Why was I doing this to myself? I love traveling and, even more, I love coming to my childhood home. My best friends are here and my beloved dog and my parents’ pantry which resembles that of a disorganized doomsday prepper’s. Why was I wanting to press fast-forward? Maybe because I cherish my independence, or crave complicated situations to counteract my freakishly stable childhood? I’m not sure if I will ever figure it out.
But I’ve taken my finger off the fast-forward button to hover it over the slow motion one. With only eight days left, there is beauty in every moment: every bead of sweat that forms simply from stepping outside, every second with friends I see less and less often, each moment with my parents whom I couldn’t get away from fast enough when I moved out, but miss more and more when I’m away.
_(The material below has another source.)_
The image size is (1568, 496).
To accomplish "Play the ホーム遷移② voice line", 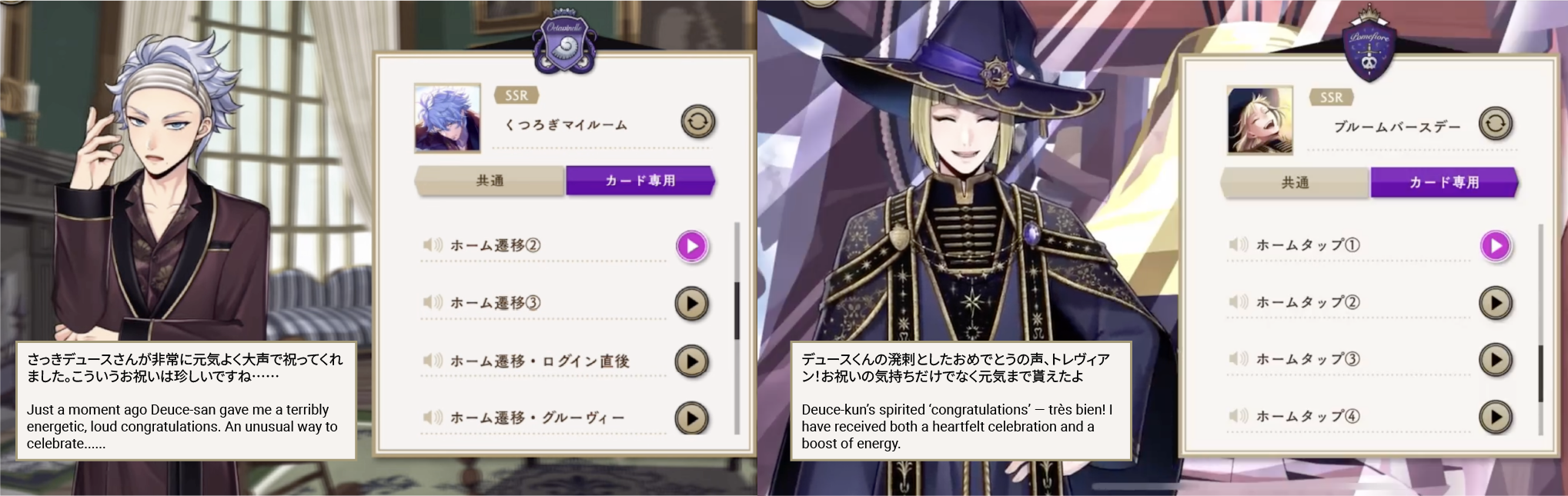I will coord(691,246).
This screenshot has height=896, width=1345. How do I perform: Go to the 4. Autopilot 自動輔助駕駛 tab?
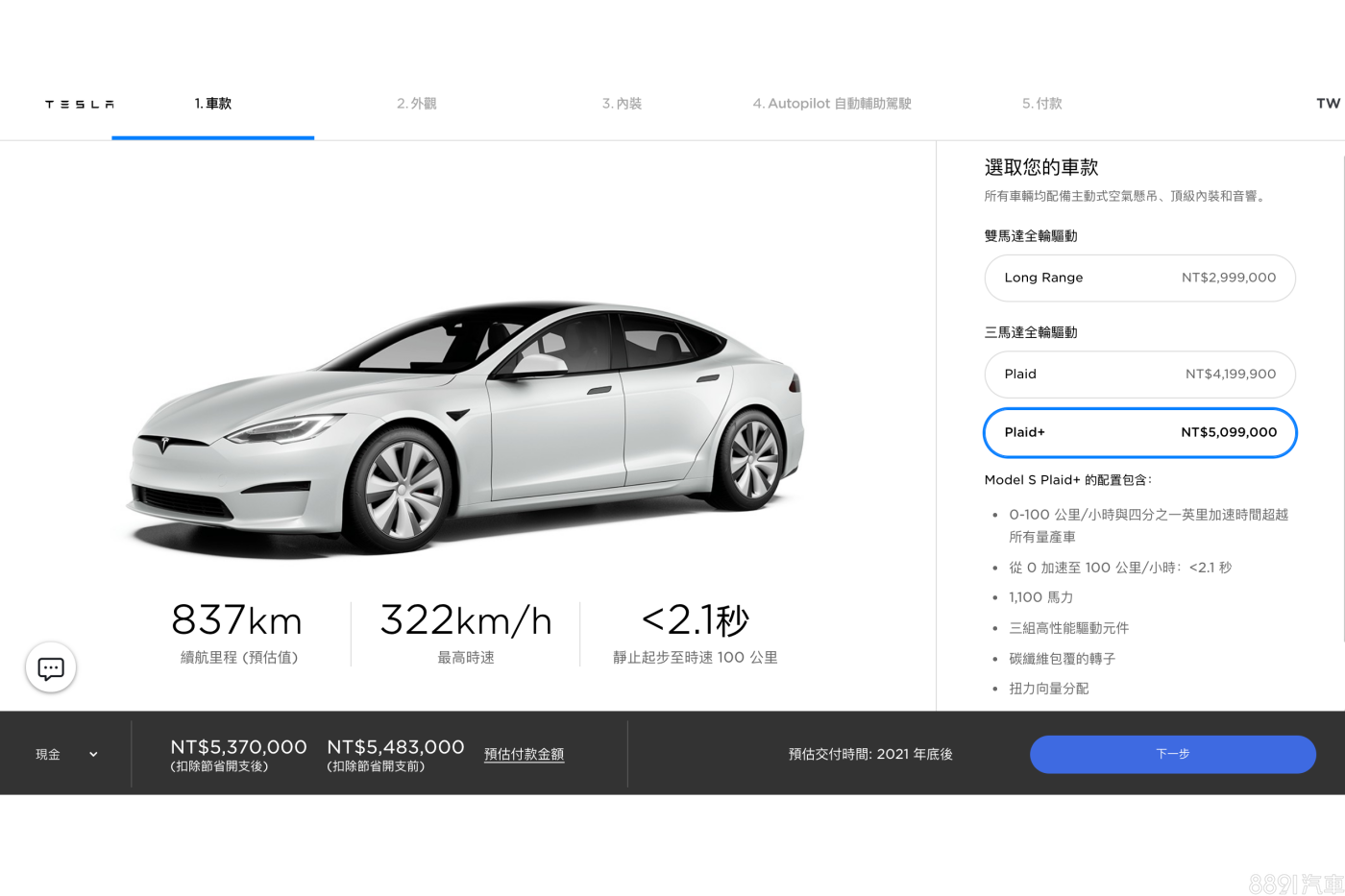coord(832,104)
There is something so special and safe about coming to the place that used leathered hands with dirt crusted fingernails to mold me.
This seems to be a familiar pattern with my visits home: start out excited, realize how boring it is and squirm to get back, then settle back into this slower, simple, beautiful lifestyle. I am grateful that I still have so much time to teach myself to break this awful habit, but I’m terrified that I’m doing this with the rest of my life. It’s time to slow down all the time because every day offers a wonderful tidbit of happiness that I’ve been allowing to slip by.
As my favorite English teacher always says, “Teeka-teeka, little by little,” and little by little I will cherish my last summer days in my beloved mountain town.